Wir können die Klimaziele noch schaffen – auch im Verkehr. Dazu müssen die Europäische Union und die Bundesregierung ihren Beitrag leisten. Auch Baden-Württemberg ist gefordert. Der Koalitionsvertrag der Landesregierung bildet hierfür eine starke Grundlage. Für unsere Klimaziele der Verkehrswende müssen wir unsere Anstrengungen aber deutliche erhöhen. 10 Punkte sind hierfür ausschlaggebend.

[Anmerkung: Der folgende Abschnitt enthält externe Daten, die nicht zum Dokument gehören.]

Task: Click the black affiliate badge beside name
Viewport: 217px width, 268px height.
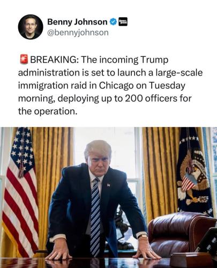Action: (123, 22)
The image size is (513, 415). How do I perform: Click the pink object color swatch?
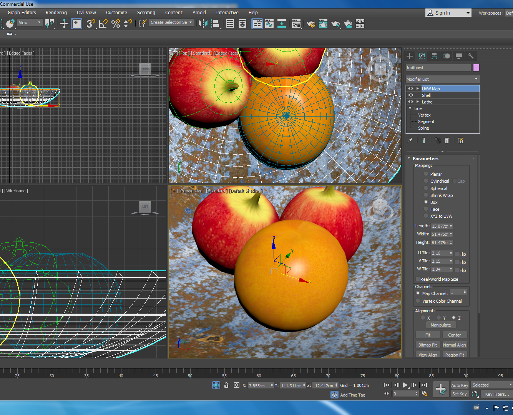pyautogui.click(x=476, y=68)
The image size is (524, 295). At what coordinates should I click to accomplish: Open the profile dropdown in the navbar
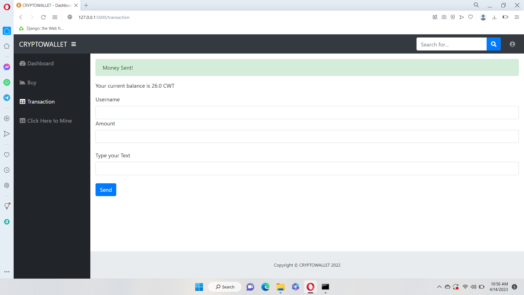tap(512, 44)
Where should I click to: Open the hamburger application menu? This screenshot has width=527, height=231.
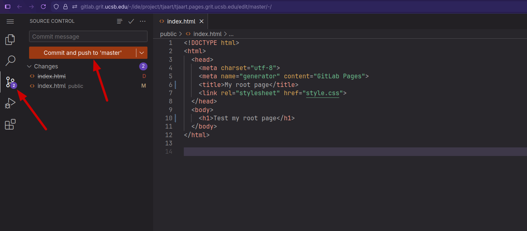(x=10, y=21)
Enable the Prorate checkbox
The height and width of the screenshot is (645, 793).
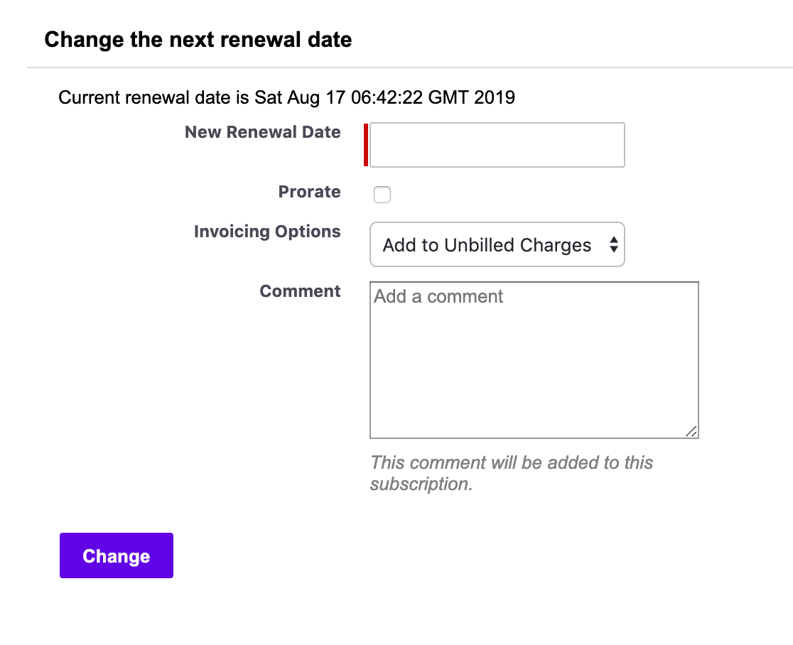[x=382, y=195]
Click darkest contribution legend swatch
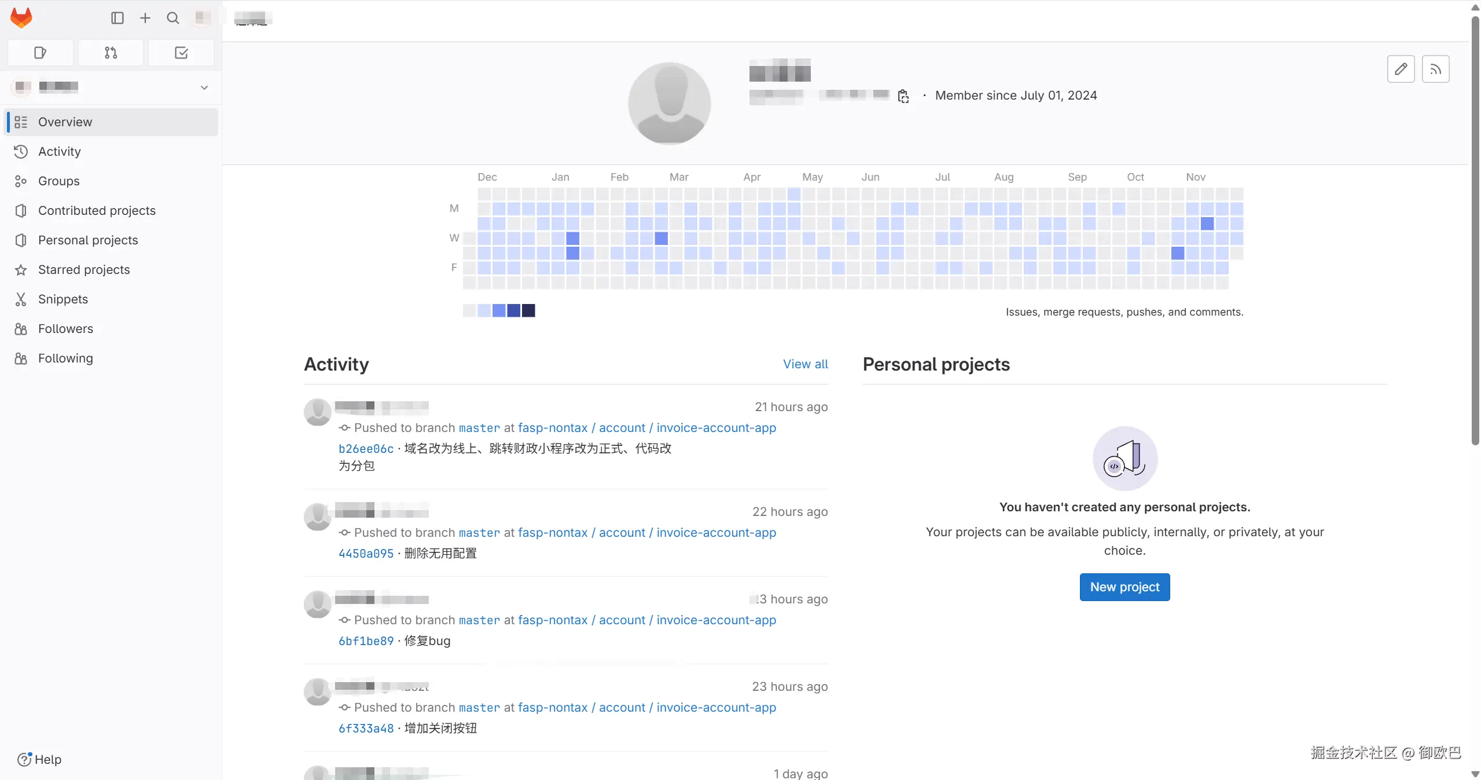 click(528, 311)
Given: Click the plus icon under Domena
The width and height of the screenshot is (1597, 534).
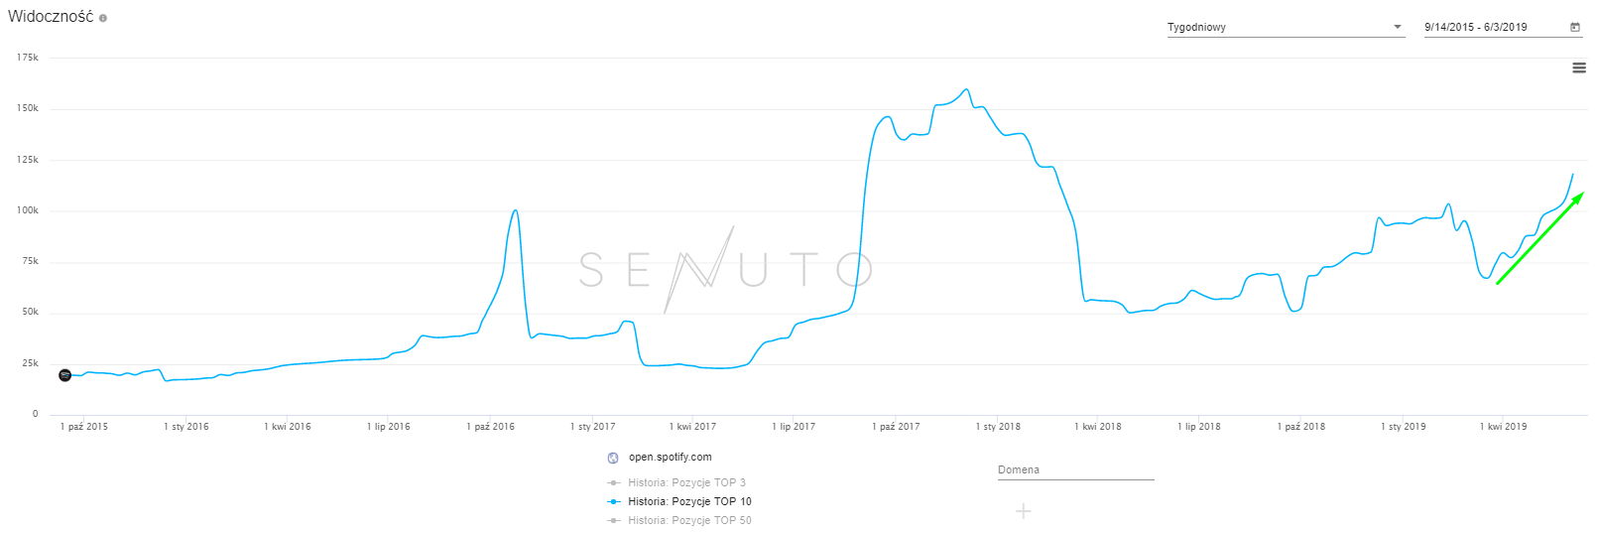Looking at the screenshot, I should point(1024,511).
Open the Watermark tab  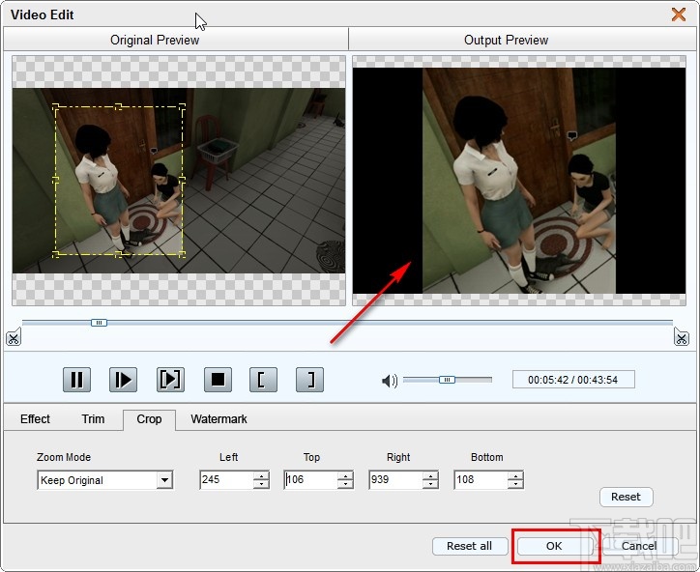point(219,419)
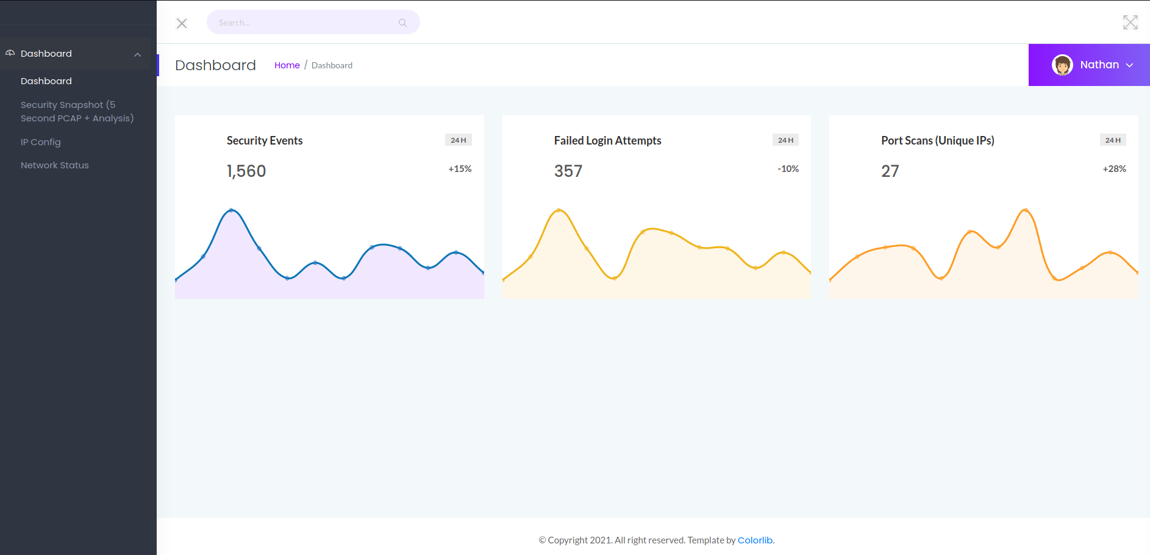Click the 24H badge on Failed Login Attempts

click(x=785, y=140)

10 Punkte zum Erreichen der Klimaziele
Eine multimodale und intermodale nachhaltige Mobilität braucht einen leistungsfähigen öffentlichen Verkehr, nicht zuletzt, um eine Verlagerung vom MIV zu ermöglichen. Das Land setzt hier u.a. an zwei zentralen Stellen an:
- Mit der Mobilitätsgarantie im ÖPNV soll ein attraktives Angebot entstehen: alle Orte im Ballungsraum sollen alle 15 Minuten und im ländlichen Raum alle 30 Minuten angebunden sein. Hierfür sollen in einer ersten Stufe bis im Jahr 2026 Netz- und Taktlücken in den Hauptverkehrszeiten des Berufsverkehrs geschlossen werden. Die ÖPNV-Strategie 2030 enthält weitere Maßnahmen, um die Fahrgastnachfrage zu erhöhen, die u.a. die Stärkung der Zuverlässigkeit des ÖPNV, seine Beschleunigung und eine positive ÖPNV Kultur betreffen.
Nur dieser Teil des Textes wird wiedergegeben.